Mais les habitants s'inquiètent surtout de ce que la télévision ou les réseaux sociaux leur renvoient de l'actualité nationale.
"Les gosses qui se plantent au couteau et puis dernièrement une jeune fille agressée, violée... On était calme et maintenant, je suis obligé le soir de vérifier tout. Je me barricade!", raconte Jean-Marie Sigaut, retraité de 83 ans, au bingo du club des aînés de Blausasc, en référence à des agressions qui ont eu lieu loin, en novembre dans la Drôme ou récemment à Courbevoie, en région parisienne.
Dans ce village cossu où la manne de Vicat a permis la construction d'infrastructures rutilantes - jusqu'à un terrain de football qui porte le nom de Joseph Merceron-Vicat, malgré le passé collaborationniste du patriarche -, un agent de sécurité s'ennuie chaque jour à l'entrée et à la sortie de l'école.
"Ici au village, on n'a aucun problème, on est protégé", constate un quadragénaire, conducteur d'autobus à Monaco. Mais au niveau national, "on a eu la gauche, et la droite, et le milieu. Donc si on essaie l'extrême droite, peut-être que ça changera".
- "Pas des fachos" -
Comme lui, certains électeurs RN refusent de donner leur nom, mais beaucoup d'autres n'hésitent pas, à l'image de Cathy Devillers, 43 ans, naturopathe et psychothérapeute à L'Escarène: "Ici on est tranquille et je ne suis pas du tout raciste. Je veux juste protéger nos valeurs, notre pays et nos enfants."
"Le voile, le halal, ras-le-bol", lance Louis, ancien maçon de 72 ans. "J'ai été communiste toute ma p..... de vie, mais depuis 20 ans j'en ai marre. Quand on descend faire les commissions (dans les supermarchés de la périphérie niçoise), on ne voit que des femmes voilées", soutient-il.
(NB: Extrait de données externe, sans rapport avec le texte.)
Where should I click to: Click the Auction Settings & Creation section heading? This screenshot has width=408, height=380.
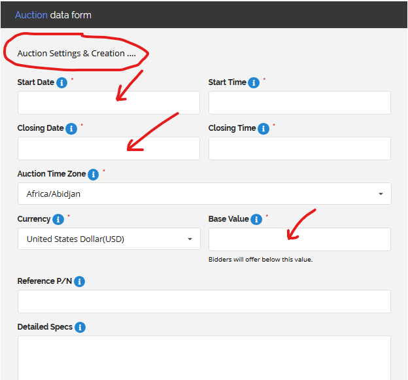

"J'ai travaillé avec des Arabes, des Albanais, des Italiens... C'était des gens bien, mais aujourd'hui ce n'est plus le cas", affirme-t-il encore, sans étayer ses accusations.
"Tous les gens qui votent RN ne sont pas des fachos", assure Stéphanie, 54 ans, commerçante à Berre-les-Alpes. "On ne veut surtout pas avoir une dictature (...). On veut juste être tranquille."
Mais tout le monde ne vote pas à l'extrême droite. Comme ailleurs, certains ne votent pas du tout. "Ce sont des marionnettes", tempête un client au bar à L'Escarène. "Je m'en fous", lance une passante. "La politique, c'est pas mon délire", dit une habitante de Berre-les-Alpes.
D'autres se désespèrent de leurs voisins: "C'est jovial, on se dit bonjour, on se salue, on connaît les enfants des uns des autres. Et puis après, on regarde les résultats électoraux et on se dit +aïe, ça pique!+", témoigne Laetitia Aicardi, 49 ans, accompagnante d'élèves en situation de handicap à L'Escarène.
Ancien socialiste, M. Sigaut comprend: "Le RN a changé. Jean-Marie Le Pen, au début, il me faisait peur (...). Là, c'est différent. On a des gens avec qui on peut discuter. Après, je ne sais pas ce qu'ils vont faire. J'espère que ça marchera."